Prospectus: The Hebrew Anglo-Saxon: Judaism’s Influence on Anglo-Saxon England
Relative to the rest of Europe, Anglo-Saxons developed a unique and complex relationship with Judaism and Jewish people. This distinct relationship is particularly curious given the absence of Jewish communities in English kingdoms before the Norman Conquest. Despite the lack of actual Jewish people in England, Anglo-Saxons, more than any other nation in Europe, created religious texts, iconography, and legalese indicative of Jewish scriptural law. There were, for example, translations of the Hebrew Bible in English hundreds of years before French and German, and Anglo-Saxon kings looked to biblical Hebrew kings for advice and inspiration. Anglo-Saxon interest in Judaism and Hebrew law, literature, and poetry extended beyond mere typology or exegetical necessity. From the Psalters to Beowulf, Judaism influenced Anglo-Saxon identity and culture in remarkable ways.
This dissertation will illuminate the intimate connection between Judaism and Anglo-Saxon exegesis, storytelling, and religious translation in five chapters. This, of course, is not the first time this connection between medieval England and the Hebrew Bible has been noted. Jeremy Cohen’s seminal Living Letters of the Law: Ideas of the Jew in Medieval Christianity (1999), for example, is “a threefold contribution to an understanding of the Jews in the cultural and intellectual history of medieval Christendom” (3). However, though Cohen’s text is undoubtedly helpful in the composition of this dissertation, his work, including his later work The Salvation of Israel: Jews in Christian Eschatology from Paul to the Puritans (2022), glaringly leaves out pre-Conquest England.
Andrew Scheil, on the other hand, in his The Footsteps of Israel: Understanding Jews in Anglo-Saxon England (2004), begins with Bede and ends his analysis in the tenth century. Scheil argues, much like Cohen, that “Jews were a meditative vehicle for exegesis” (3). The purpose of The Footsteps of Israel, according to Scheil, is to “construct the ebb and flow” of “anti-judaic tradition,” which he also refers to as “that dark music,” in “Anglo-Saxon England” (20). Though there is undoubtedly an exegetical use of imaginary, or hermeneutical, Jews in Anglo-Saxon, which, in many cases, has led to anti-Judaic rhetoric, there is also an overwhelming amount of identity influence. For example, in addition to the textual evidence, many Anglo-Saxon Psalters feature illustrations of King David as an idealized king.

#### Objective a:
Rewrite the listing from its start through the line containing "click(266, 675)", replacing "pixels" with "px" and changing nothing else.

#### Data in this exercise:

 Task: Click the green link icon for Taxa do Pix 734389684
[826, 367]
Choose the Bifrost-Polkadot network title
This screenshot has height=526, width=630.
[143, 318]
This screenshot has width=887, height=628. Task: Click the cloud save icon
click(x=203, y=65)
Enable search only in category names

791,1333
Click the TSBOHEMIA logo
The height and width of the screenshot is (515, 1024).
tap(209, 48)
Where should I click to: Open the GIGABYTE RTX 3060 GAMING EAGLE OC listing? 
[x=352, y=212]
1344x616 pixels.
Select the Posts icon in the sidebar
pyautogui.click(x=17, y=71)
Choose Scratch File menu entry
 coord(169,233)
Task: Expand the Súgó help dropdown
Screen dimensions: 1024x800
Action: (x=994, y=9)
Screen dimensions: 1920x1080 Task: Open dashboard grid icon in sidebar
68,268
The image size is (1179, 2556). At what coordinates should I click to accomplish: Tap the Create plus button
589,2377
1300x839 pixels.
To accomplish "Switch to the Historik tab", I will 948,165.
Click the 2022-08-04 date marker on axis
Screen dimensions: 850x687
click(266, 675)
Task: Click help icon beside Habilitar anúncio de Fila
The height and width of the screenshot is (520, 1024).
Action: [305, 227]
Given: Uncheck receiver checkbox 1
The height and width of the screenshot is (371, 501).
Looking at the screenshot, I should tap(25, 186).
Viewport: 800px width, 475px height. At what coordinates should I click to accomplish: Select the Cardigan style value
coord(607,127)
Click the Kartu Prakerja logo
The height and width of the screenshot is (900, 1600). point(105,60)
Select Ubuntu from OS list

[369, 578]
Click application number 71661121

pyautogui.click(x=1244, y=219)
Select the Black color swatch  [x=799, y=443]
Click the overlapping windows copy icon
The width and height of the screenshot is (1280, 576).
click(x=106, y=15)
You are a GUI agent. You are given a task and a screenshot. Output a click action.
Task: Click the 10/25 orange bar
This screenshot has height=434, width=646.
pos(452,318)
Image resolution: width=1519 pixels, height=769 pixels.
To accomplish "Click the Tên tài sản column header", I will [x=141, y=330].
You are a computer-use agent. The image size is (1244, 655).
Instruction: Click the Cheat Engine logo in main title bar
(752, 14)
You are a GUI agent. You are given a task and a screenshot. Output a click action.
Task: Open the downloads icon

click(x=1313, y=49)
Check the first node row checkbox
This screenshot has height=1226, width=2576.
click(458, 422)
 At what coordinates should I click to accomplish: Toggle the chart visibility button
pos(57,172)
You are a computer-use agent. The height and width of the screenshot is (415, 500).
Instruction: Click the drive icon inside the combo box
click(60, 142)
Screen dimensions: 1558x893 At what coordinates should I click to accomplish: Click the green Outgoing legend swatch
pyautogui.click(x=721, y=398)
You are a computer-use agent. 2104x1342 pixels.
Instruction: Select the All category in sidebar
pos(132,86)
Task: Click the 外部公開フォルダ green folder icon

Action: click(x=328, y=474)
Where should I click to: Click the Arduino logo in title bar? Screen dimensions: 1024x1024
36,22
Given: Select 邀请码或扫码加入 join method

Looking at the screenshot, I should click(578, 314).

#### Objective b:
Say whether each statement agrees with the prospectus, answering yes or no and quoting the deciding words: (i) Jewish communities lived in English kingdoms before the Norman Conquest. (ii) Scheil's analysis begins with Bede. (iii) The dissertation has five chapters.

#### Complete answer a:
 Task: Click the green link icon for Taxa do Pix 734389684
[826, 367]
Choose the Bifrost-Polkadot network title
This screenshot has height=526, width=630.
[143, 318]
This screenshot has width=887, height=628. Task: Click the cloud save icon
click(x=203, y=65)
Enable search only in category names

791,1333
Click the TSBOHEMIA logo
The height and width of the screenshot is (515, 1024).
tap(209, 48)
Where should I click to: Open the GIGABYTE RTX 3060 GAMING EAGLE OC listing? 
[x=352, y=212]
1344x616 px.
Select the Posts icon in the sidebar
pyautogui.click(x=17, y=71)
Choose Scratch File menu entry
 coord(169,233)
Task: Expand the Súgó help dropdown
Screen dimensions: 1024x800
Action: (x=994, y=9)
Screen dimensions: 1920x1080 Task: Open dashboard grid icon in sidebar
68,268
The image size is (1179, 2556). At what coordinates should I click to accomplish: Tap the Create plus button
589,2377
1300x839 px.
To accomplish "Switch to the Historik tab", I will 948,165.
Click the 2022-08-04 date marker on axis
Screen dimensions: 850x687
click(266, 675)

#### Complete answer b:
(i) No: "the absence of Jewish communities in English kingdoms before the Norman Conquest"
(ii) Yes: "begins with Bede and ends his analysis in the tenth century"
(iii) Yes: "in five chapters"